Tuesday 27 January 2009

Questrade for my TFSA: the Sign-Up Experience

I've now signed up for my Tax Free Savings Account with discount broker Questrade and am happy to report so far almost everything is as good or better than I hoped.

Pluses
  • Fully online account sign-up - For those who are out of the country a lot, as I am right now in the UK, it is a relief and a pleasure to be able to do online the whole sign-up, including form filling, "signing" agreements, providing ID by email (a scanned passport or driving license). No paper to send in Hooray!
  • Electronic money transfer from my bank account to Questrade via the Pay Biller service to make the $5k TFSA contribution (or if I was to need it, to move money back)
  • Rapid personal email confirmation from the the new account manager Emil Vojkollari, whose name and number I now have in case I need it!
  • Quick human contact to a rep through the 1-888 number when I had a question about the only negative below
Minus
  • Multiple named beneficiaries for the TFSA is not yet possible on the electronic form; you must post a letter in with instructions - names and proportions to each beneficiary. BTW, why is the province of Ontario lagging others like BC, AB, NS and PEI (according to accountant Dean Paley writing in Jonathan Chevreau's column on the Three Big TFSA Issues) in passing legislation allowing such named beneficiaries to be direct recipients of a TFSA proceeds upon death instead of having this pass through the will/estate and incurring probate taxes?
Why did I pick Questrade?
They are the only brokers who offer more or less complete ability to set up ETFs to automatically reinvest dividends/distributions and without extra commission as I wrote about in DRIPing ETFs in Canada. (Actually, Qtrade will also DRIP ETFs but they don't offer a TFSA) For me, the TFSA is not an emergency funds account, it is just another part of my investment portfolio which consists primarily of ETFs, and that's what I want to buy at Questrade. Given that the TFSA limit is only $5000, the distributions will be small and it would be too costly to buy a couple of shares at a time so the cash would just be sitting there idle without Questrade's unique free service.

7 comments:

Anonymous said...

Aren't the trading fees going to be high if you are putting only $5000 into three ETFs?

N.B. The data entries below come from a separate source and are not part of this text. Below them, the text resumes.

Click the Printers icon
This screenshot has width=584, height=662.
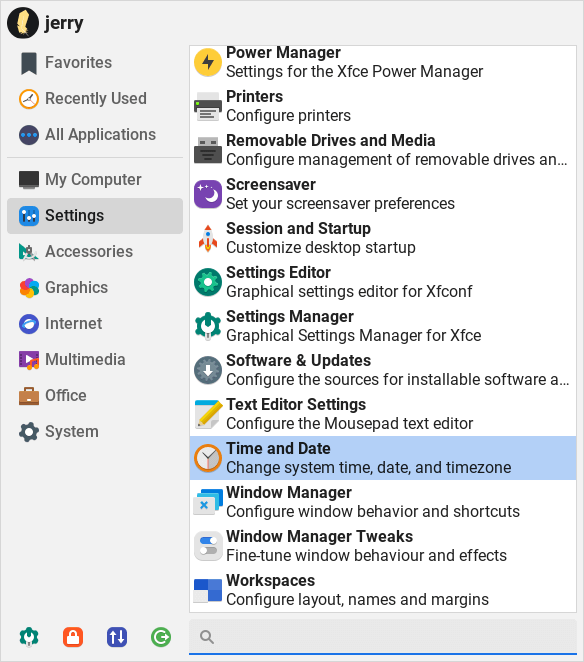click(208, 106)
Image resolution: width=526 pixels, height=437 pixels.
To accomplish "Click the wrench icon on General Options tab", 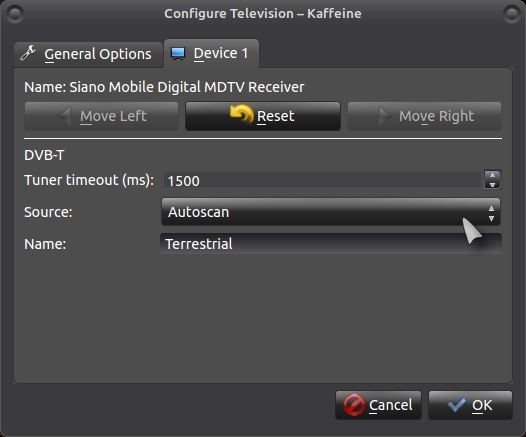I will click(x=28, y=53).
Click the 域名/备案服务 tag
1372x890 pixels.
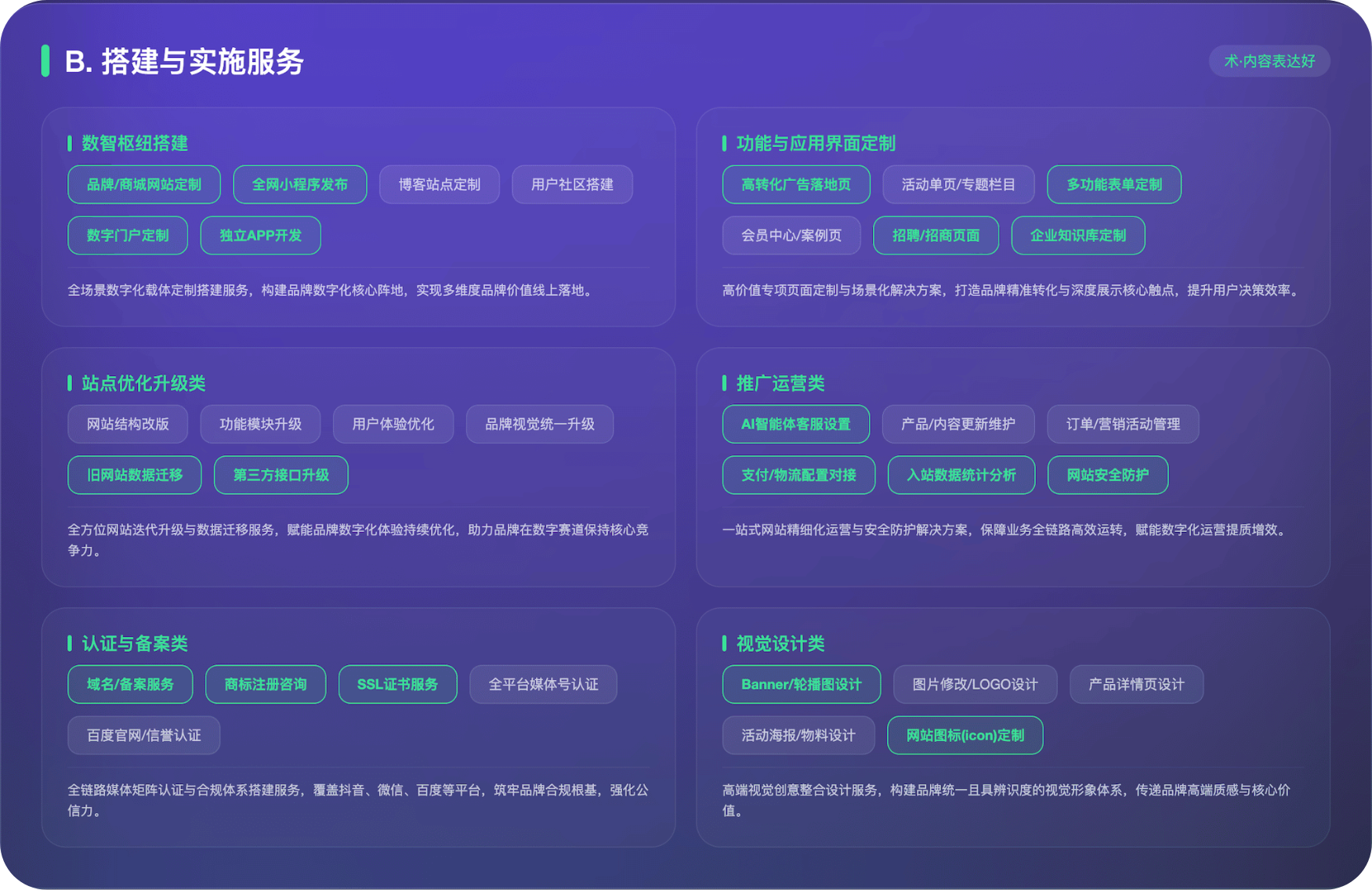click(x=130, y=685)
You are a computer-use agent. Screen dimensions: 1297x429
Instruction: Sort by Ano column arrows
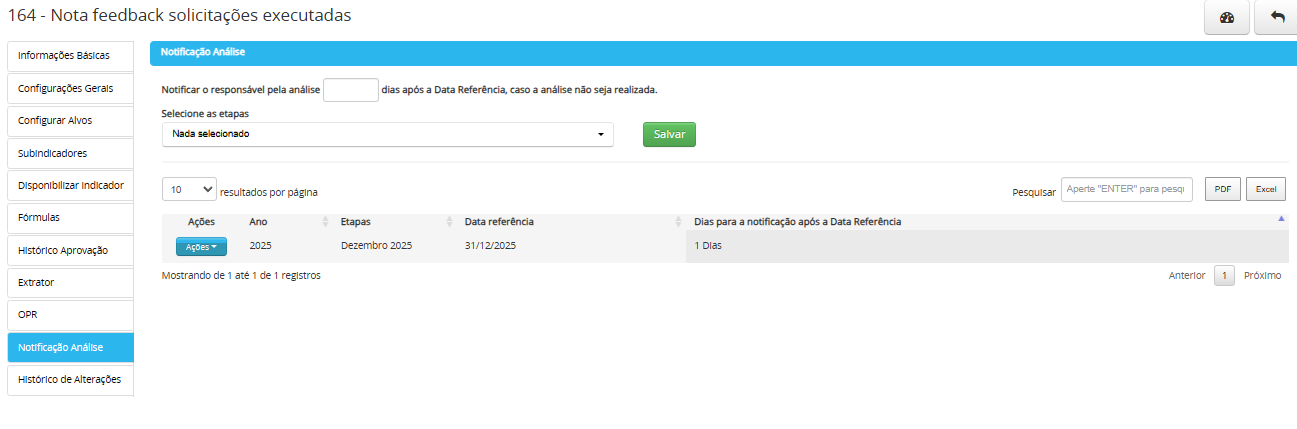click(x=325, y=221)
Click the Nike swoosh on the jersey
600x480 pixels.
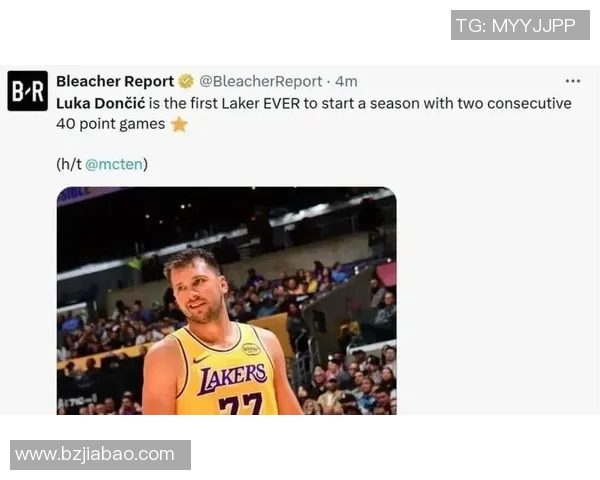[x=201, y=359]
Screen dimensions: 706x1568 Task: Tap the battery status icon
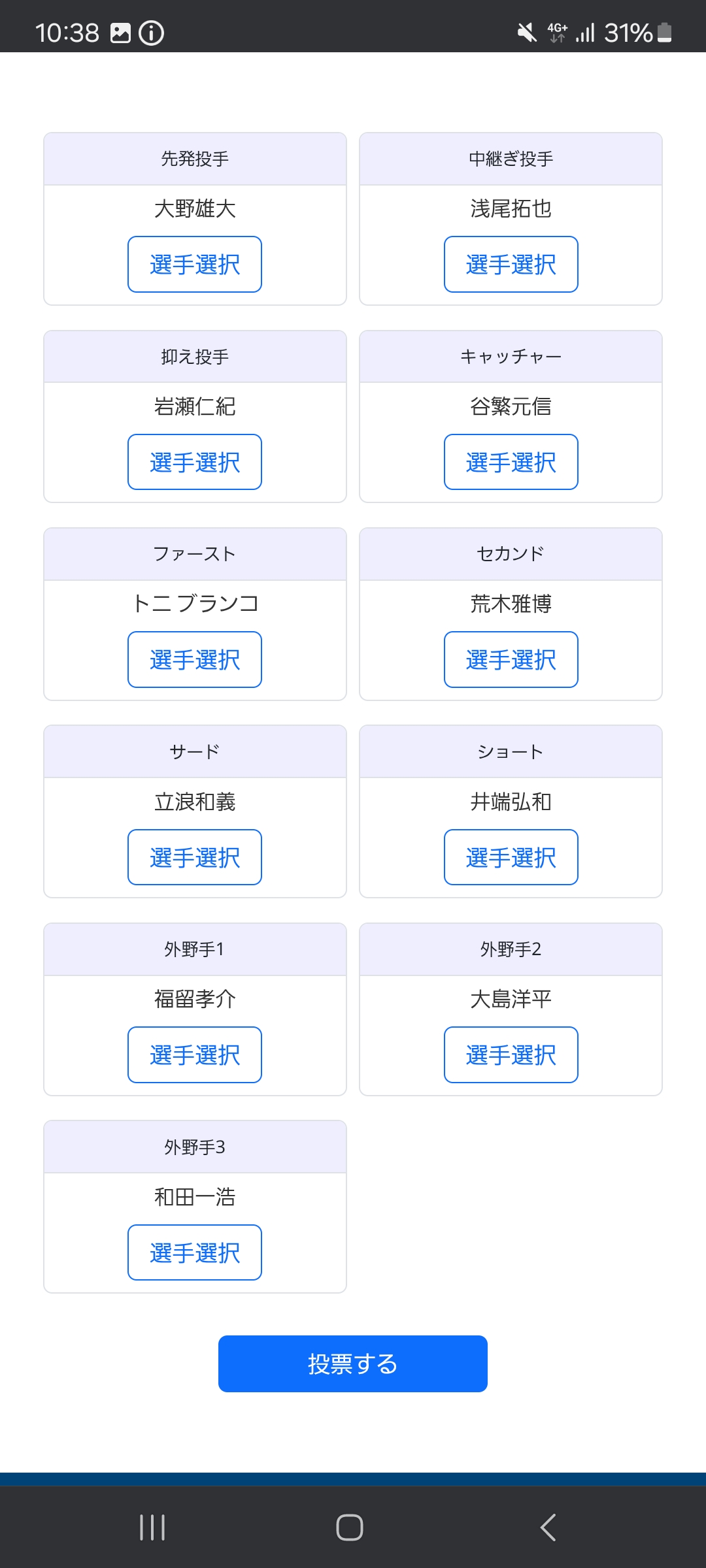click(x=665, y=33)
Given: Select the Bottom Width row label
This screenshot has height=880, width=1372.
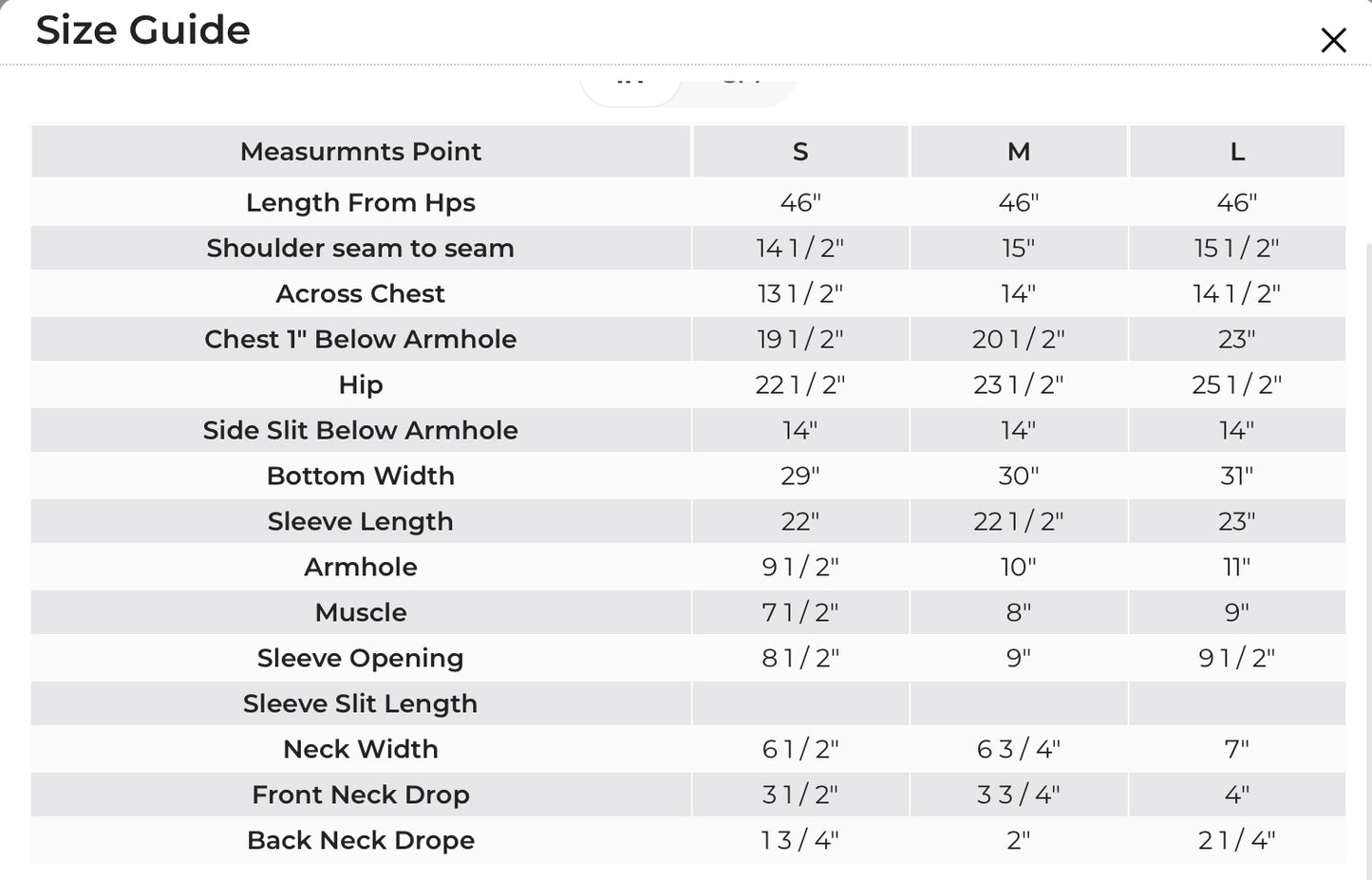Looking at the screenshot, I should click(361, 476).
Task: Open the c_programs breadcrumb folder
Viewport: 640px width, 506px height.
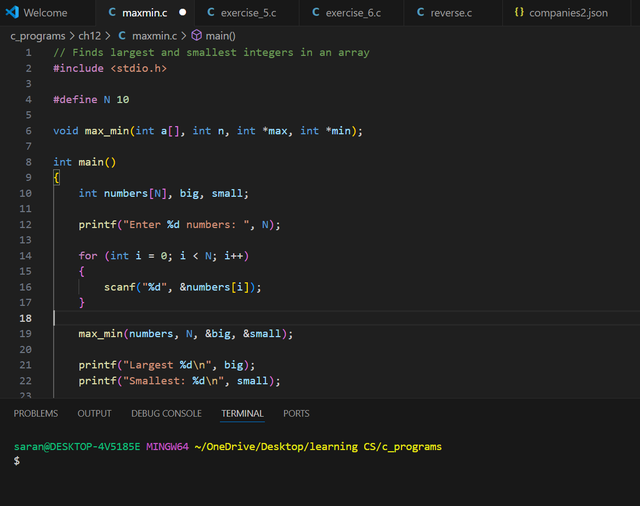Action: [x=38, y=36]
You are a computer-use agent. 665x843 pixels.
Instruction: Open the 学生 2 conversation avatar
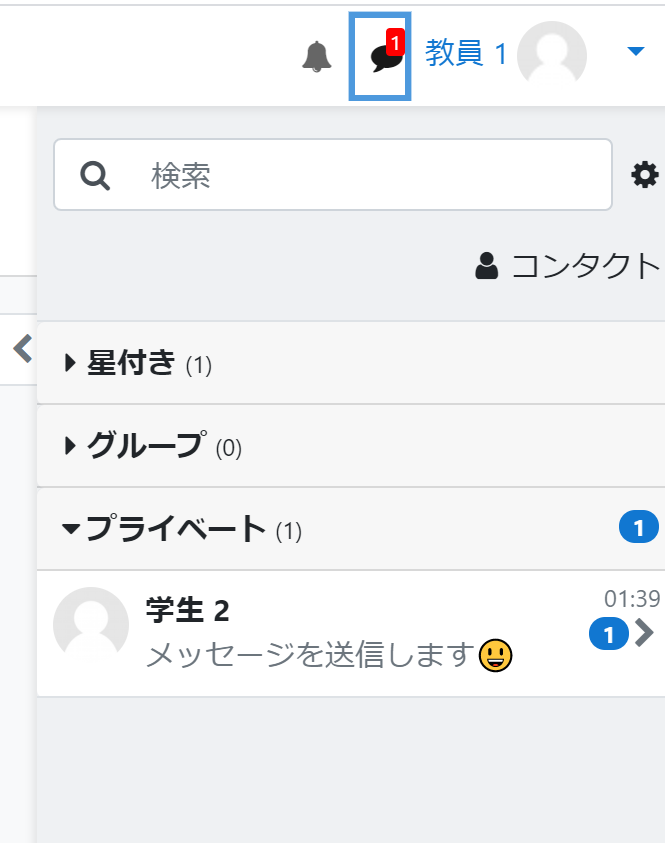pyautogui.click(x=91, y=625)
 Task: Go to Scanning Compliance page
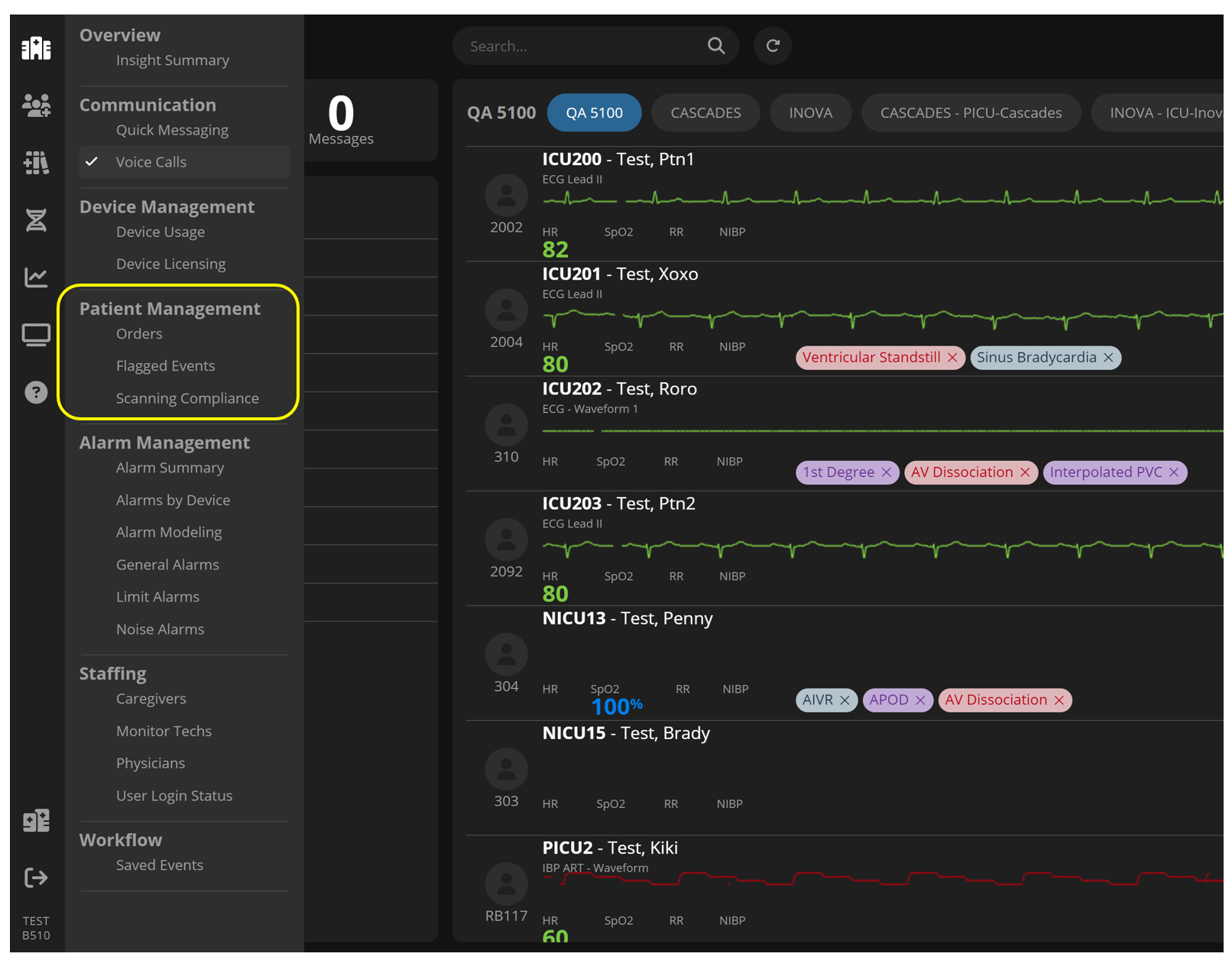pyautogui.click(x=187, y=398)
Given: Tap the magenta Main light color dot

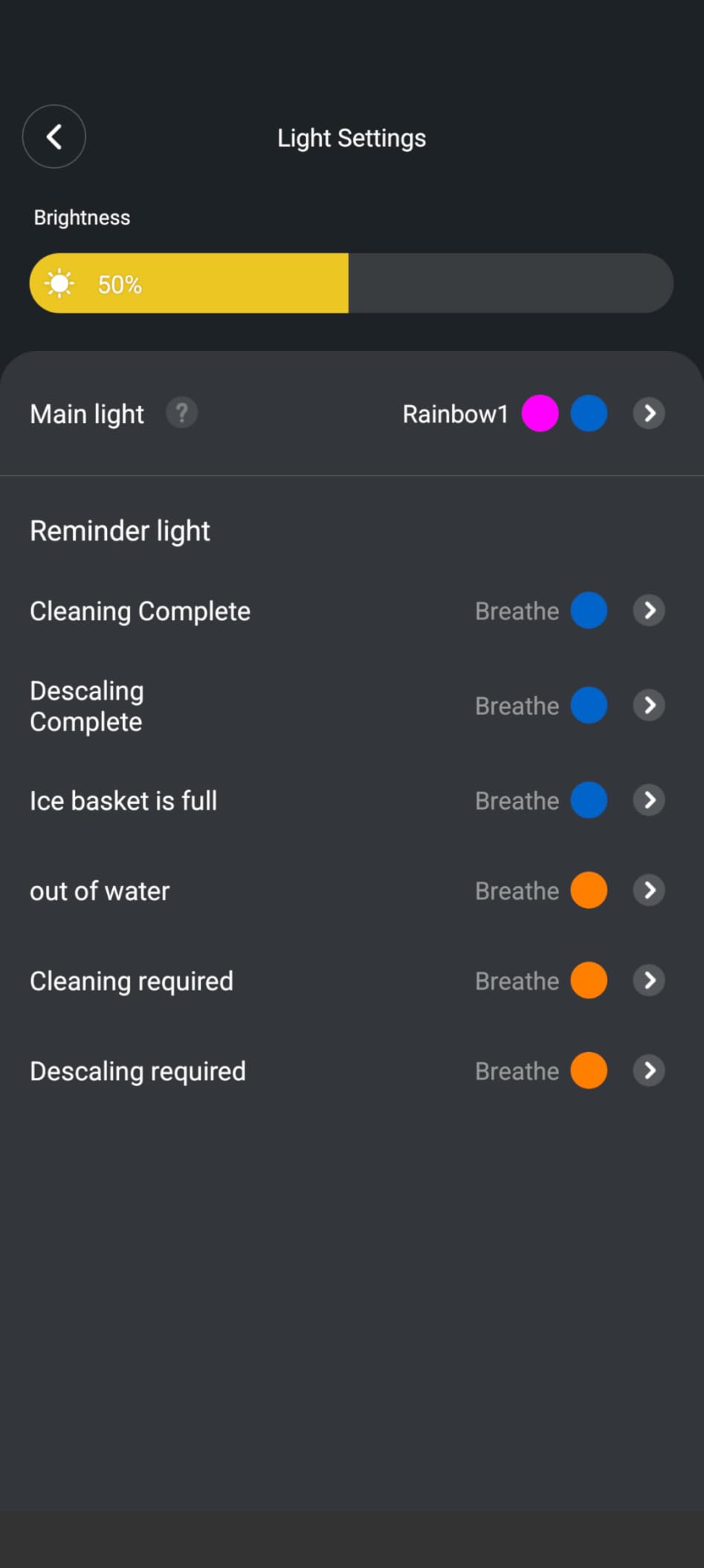Looking at the screenshot, I should pyautogui.click(x=540, y=413).
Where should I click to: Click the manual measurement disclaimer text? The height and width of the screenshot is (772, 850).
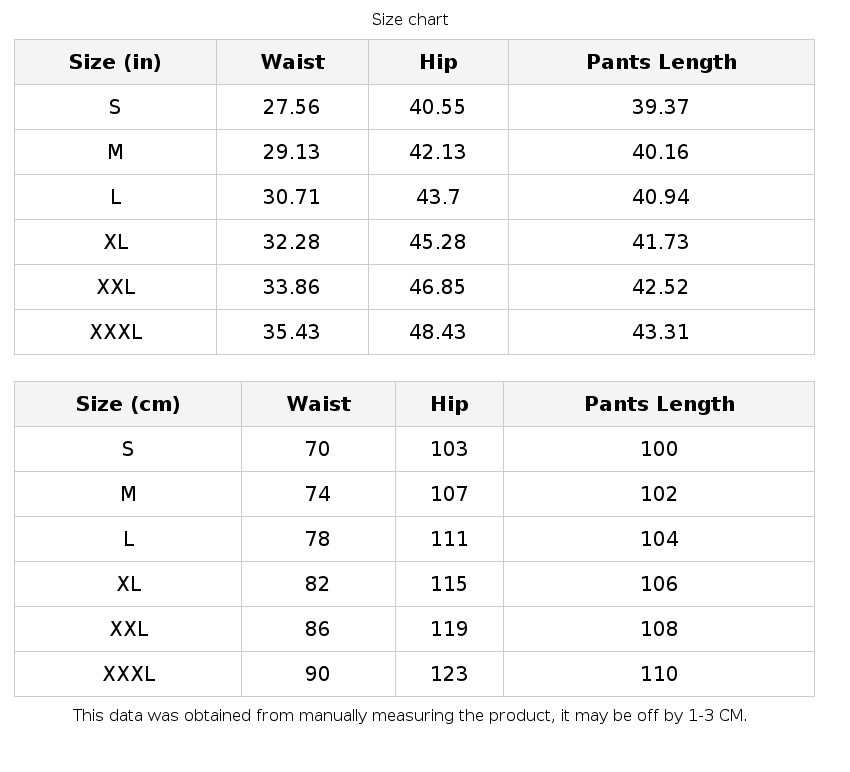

If the distributions are so small, can't they wait a year until you put in another $5000?

Ray Barrett said...
This comment has been removed by the author.
Anonymous said...

Hardly unique. I bought $2500 of PD.UN and $2500 of AVF.UN and they DRIP just fine at TDW.

CanadianInvestor said...

Anon, I will pay the initial $9.95 commission to buy the initial holding e.g. $9.95/2500 (for two ETFs) = 0.4% then nothing more as the distributions come in and more shares are bought by Questrade for my account with NO commission charged. So if I bought 185 shares of XIU at $13.50 and received the same cash distribution per share of about $50 per quarter as in 2008, I will have about 15 shares more at the end of the year instead of $200 cash sitting there idle. That $200 could be added to next year's $5k for a purchase as you point out. But I would lose out on the potential appreciation of the quarterly purchases of XIU - I don't expect the market to continue falling in 2009. Let's call this "averaging up".

CanadianInvestor said...

Ray, you raise an interesting point about an important difference. TDW doesn't DRIP ETFs. (***.UN securities aren't ETFs) I called them to confirm again what I was told last year. This is a Questrade difference and advantage for me.

TDW has a list of various ***.UN income trusts and closed-end funds that it will DRIP and others that it will not. The rep could not explain the reasoning behind the list, nor is this list published or on the web for clients. What a pain, you must call to ask about each specific security if you are considering buying it and want to DRIP. I prefer the Questrade blanket promise - if the company itself won't provide the DRIP, then Questrade will do the buying on the market for us the clients.

FWIW, TDW's verbal response to my list was that about 2/3 could be DRIP'd
Yes: AVF.UN BSI.UN AV.UN CTD.UN EIT.UN EQW.UN IDX.UN SDT.UN BA.UN ALA.UN
No: CCK.UN CHF.UN DIF.UN FIF.UN PGT.UN EP.UN NWF.UN

CanadianInvestor said...

Ray, apologies my statement that TDW doesn't DRIP ETFs is not quite true. They will DRIP a few, like XIU, XIC, XSB, XBB, XTR, VTI, EFA, XFN, XDV, XRB. The rep I spoke to this morning told me they didn't do any but that isn't true. Shows how well staff is trained, huh?

Anonymous said...

Sure, I've been DRIP'ing XIU since forever, and recently DRIP'ing XEG and XGD too. It has HUGE value for me to see everything in a consolidated portal at TDW. All my TD and TDW stuff is consolidated and I use their new Portfolio Manager for tracking everything daily - it's quite perfect.